● **YOUR OBJECTIVE**
Each entry should be written out again exactly, so that nothing is lost.
• • • •
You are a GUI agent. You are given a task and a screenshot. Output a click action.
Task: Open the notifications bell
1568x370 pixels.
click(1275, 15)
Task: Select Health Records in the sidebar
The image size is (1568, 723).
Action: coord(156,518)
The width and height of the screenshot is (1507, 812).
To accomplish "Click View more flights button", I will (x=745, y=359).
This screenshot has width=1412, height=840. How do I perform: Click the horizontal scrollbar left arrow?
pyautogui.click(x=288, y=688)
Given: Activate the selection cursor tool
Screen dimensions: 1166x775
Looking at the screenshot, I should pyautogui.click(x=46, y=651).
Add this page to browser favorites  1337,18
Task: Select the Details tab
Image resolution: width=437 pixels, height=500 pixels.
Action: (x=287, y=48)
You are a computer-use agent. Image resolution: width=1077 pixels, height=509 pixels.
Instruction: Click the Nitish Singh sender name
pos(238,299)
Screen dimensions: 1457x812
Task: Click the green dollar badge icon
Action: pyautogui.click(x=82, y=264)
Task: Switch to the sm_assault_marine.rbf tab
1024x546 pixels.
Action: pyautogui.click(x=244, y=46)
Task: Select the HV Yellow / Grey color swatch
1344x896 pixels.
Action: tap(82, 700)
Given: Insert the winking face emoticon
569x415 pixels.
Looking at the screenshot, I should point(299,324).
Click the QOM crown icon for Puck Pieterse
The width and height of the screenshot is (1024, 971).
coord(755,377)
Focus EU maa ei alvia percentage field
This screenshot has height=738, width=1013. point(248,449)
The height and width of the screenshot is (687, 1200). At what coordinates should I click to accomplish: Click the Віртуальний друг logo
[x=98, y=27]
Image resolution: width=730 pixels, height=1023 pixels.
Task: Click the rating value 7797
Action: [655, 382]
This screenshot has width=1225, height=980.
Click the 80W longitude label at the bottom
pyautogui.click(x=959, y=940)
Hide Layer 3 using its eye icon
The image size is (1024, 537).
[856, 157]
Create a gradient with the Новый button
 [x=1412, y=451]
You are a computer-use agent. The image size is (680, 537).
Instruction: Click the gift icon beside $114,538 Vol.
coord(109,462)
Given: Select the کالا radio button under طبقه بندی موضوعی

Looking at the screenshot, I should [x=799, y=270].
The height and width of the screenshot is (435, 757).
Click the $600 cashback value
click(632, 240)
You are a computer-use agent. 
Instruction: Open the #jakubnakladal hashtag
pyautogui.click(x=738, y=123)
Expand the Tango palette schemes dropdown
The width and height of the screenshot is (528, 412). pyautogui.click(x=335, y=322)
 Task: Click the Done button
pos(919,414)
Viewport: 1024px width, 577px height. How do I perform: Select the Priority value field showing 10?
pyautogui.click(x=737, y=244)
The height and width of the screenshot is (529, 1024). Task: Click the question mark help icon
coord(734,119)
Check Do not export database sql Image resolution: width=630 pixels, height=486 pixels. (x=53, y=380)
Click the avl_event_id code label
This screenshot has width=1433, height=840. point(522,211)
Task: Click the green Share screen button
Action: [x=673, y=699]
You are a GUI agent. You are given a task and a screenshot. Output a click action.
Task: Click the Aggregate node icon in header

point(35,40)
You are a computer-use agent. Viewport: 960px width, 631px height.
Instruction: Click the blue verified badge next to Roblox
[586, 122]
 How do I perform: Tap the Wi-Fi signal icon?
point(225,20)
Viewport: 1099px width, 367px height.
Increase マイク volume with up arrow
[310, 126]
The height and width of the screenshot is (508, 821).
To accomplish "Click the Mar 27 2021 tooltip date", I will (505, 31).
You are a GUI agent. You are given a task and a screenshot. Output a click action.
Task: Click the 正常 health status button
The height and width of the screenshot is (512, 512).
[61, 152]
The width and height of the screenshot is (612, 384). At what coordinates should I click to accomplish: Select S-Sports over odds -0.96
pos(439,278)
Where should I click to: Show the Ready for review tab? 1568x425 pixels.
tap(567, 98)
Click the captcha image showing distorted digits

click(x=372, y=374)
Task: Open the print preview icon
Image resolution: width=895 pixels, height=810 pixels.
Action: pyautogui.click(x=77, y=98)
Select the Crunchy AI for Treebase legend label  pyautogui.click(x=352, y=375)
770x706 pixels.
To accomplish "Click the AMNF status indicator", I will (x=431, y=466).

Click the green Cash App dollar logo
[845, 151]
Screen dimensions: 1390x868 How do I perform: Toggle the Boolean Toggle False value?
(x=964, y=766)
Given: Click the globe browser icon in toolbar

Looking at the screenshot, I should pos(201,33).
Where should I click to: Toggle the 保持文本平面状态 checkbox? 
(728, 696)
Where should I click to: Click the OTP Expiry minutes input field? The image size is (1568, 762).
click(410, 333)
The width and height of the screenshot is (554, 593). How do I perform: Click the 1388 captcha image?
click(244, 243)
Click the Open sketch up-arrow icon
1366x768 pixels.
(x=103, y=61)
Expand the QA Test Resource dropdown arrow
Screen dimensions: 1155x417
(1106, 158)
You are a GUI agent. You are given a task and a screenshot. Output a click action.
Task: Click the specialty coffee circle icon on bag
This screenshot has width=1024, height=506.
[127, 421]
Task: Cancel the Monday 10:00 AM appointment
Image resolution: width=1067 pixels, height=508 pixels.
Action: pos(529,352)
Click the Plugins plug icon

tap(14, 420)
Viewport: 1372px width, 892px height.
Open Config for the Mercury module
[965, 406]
• • • •
● **RESPONSE TO THIS TASK**
You are a GUI agent. You are given a task and a screenshot. Output a click action.
Task: Open the notifications bell
1568x370 pixels.
click(1275, 15)
Task: Select Health Records in the sidebar
The image size is (1568, 723).
Action: coord(156,518)
The width and height of the screenshot is (1507, 812).
To accomplish "Click View more flights button", I will (x=745, y=359).
This screenshot has width=1412, height=840. How do I perform: Click the horizontal scrollbar left arrow?
pyautogui.click(x=288, y=688)
Given: Activate the selection cursor tool
Screen dimensions: 1166x775
Looking at the screenshot, I should pyautogui.click(x=46, y=651).
Add this page to browser favorites  1337,18
Task: Select the Details tab
Image resolution: width=437 pixels, height=500 pixels.
Action: (x=287, y=48)
You are a computer-use agent. Image resolution: width=1077 pixels, height=509 pixels.
Instruction: Click the Nitish Singh sender name
pos(238,299)
Screen dimensions: 1457x812
Task: Click the green dollar badge icon
Action: pyautogui.click(x=82, y=264)
Task: Switch to the sm_assault_marine.rbf tab
1024x546 pixels.
Action: pyautogui.click(x=244, y=46)
Task: Select the HV Yellow / Grey color swatch
1344x896 pixels.
Action: tap(82, 700)
Given: Insert the winking face emoticon
569x415 pixels.
Looking at the screenshot, I should point(299,324).
Click the QOM crown icon for Puck Pieterse
The width and height of the screenshot is (1024, 971).
coord(755,377)
Focus EU maa ei alvia percentage field
This screenshot has height=738, width=1013. point(248,449)
The height and width of the screenshot is (687, 1200). At what coordinates should I click to accomplish: Click the Віртуальний друг logo
[x=98, y=27]
Image resolution: width=730 pixels, height=1023 pixels.
Task: Click the rating value 7797
Action: [655, 382]
This screenshot has width=1225, height=980.
Click the 80W longitude label at the bottom
pyautogui.click(x=959, y=940)
Hide Layer 3 using its eye icon
The image size is (1024, 537).
[856, 157]
Create a gradient with the Новый button
 [x=1412, y=451]
You are a computer-use agent. The image size is (680, 537).
Instruction: Click the gift icon beside $114,538 Vol.
coord(109,462)
Given: Select the کالا radio button under طبقه بندی موضوعی

Looking at the screenshot, I should [x=799, y=270].
The height and width of the screenshot is (435, 757).
Click the $600 cashback value
click(632, 240)
You are a computer-use agent. 
Instruction: Open the #jakubnakladal hashtag
pyautogui.click(x=738, y=123)
Expand the Tango palette schemes dropdown
The width and height of the screenshot is (528, 412). pyautogui.click(x=335, y=322)
 Task: Click the Done button
pos(919,414)
Viewport: 1024px width, 577px height. How do I perform: Select the Priority value field showing 10?
pyautogui.click(x=737, y=244)
The height and width of the screenshot is (529, 1024). Task: Click the question mark help icon
coord(734,119)
Check Do not export database sql Image resolution: width=630 pixels, height=486 pixels. (x=53, y=380)
Click the avl_event_id code label
This screenshot has width=1433, height=840. point(522,211)
Task: Click the green Share screen button
Action: [x=673, y=699]
You are a GUI agent. You are given a task and a screenshot. Output a click action.
Task: Click the Aggregate node icon in header

point(35,40)
You are a computer-use agent. Viewport: 960px width, 631px height.
Instruction: Click the blue verified badge next to Roblox
[586, 122]
 How do I perform: Tap the Wi-Fi signal icon?
point(225,20)
Viewport: 1099px width, 367px height.
Increase マイク volume with up arrow
[310, 126]
The height and width of the screenshot is (508, 821).
To accomplish "Click the Mar 27 2021 tooltip date", I will (505, 31).
You are a GUI agent. You are given a task and a screenshot. Output a click action.
Task: Click the 正常 health status button
The height and width of the screenshot is (512, 512).
[61, 152]
The width and height of the screenshot is (612, 384). At what coordinates should I click to accomplish: Select S-Sports over odds -0.96
pos(439,278)
Where should I click to: Show the Ready for review tab? 1568x425 pixels.
tap(567, 98)
Click the captcha image showing distorted digits

click(x=372, y=374)
Task: Open the print preview icon
Image resolution: width=895 pixels, height=810 pixels.
Action: pyautogui.click(x=77, y=98)
Select the Crunchy AI for Treebase legend label  pyautogui.click(x=352, y=375)
770x706 pixels.
To accomplish "Click the AMNF status indicator", I will (x=431, y=466).

Click the green Cash App dollar logo
[845, 151]
Screen dimensions: 1390x868 How do I perform: Toggle the Boolean Toggle False value?
(x=964, y=766)
Given: Click the globe browser icon in toolbar

Looking at the screenshot, I should pos(201,33).
Where should I click to: Toggle the 保持文本平面状态 checkbox? 
(728, 696)
Where should I click to: Click the OTP Expiry minutes input field? The image size is (1568, 762).
click(410, 333)
The width and height of the screenshot is (554, 593). How do I perform: Click the 1388 captcha image?
click(244, 243)
Click the Open sketch up-arrow icon
1366x768 pixels.
(x=103, y=61)
Expand the QA Test Resource dropdown arrow
Screen dimensions: 1155x417
(1106, 158)
You are a GUI agent. You are given a task and a screenshot. Output a click action.
Task: Click the specialty coffee circle icon on bag
This screenshot has width=1024, height=506.
[127, 421]
Task: Cancel the Monday 10:00 AM appointment
Image resolution: width=1067 pixels, height=508 pixels.
Action: pos(529,352)
Click the Plugins plug icon

tap(14, 420)
Viewport: 1372px width, 892px height.
Open Config for the Mercury module
[965, 406]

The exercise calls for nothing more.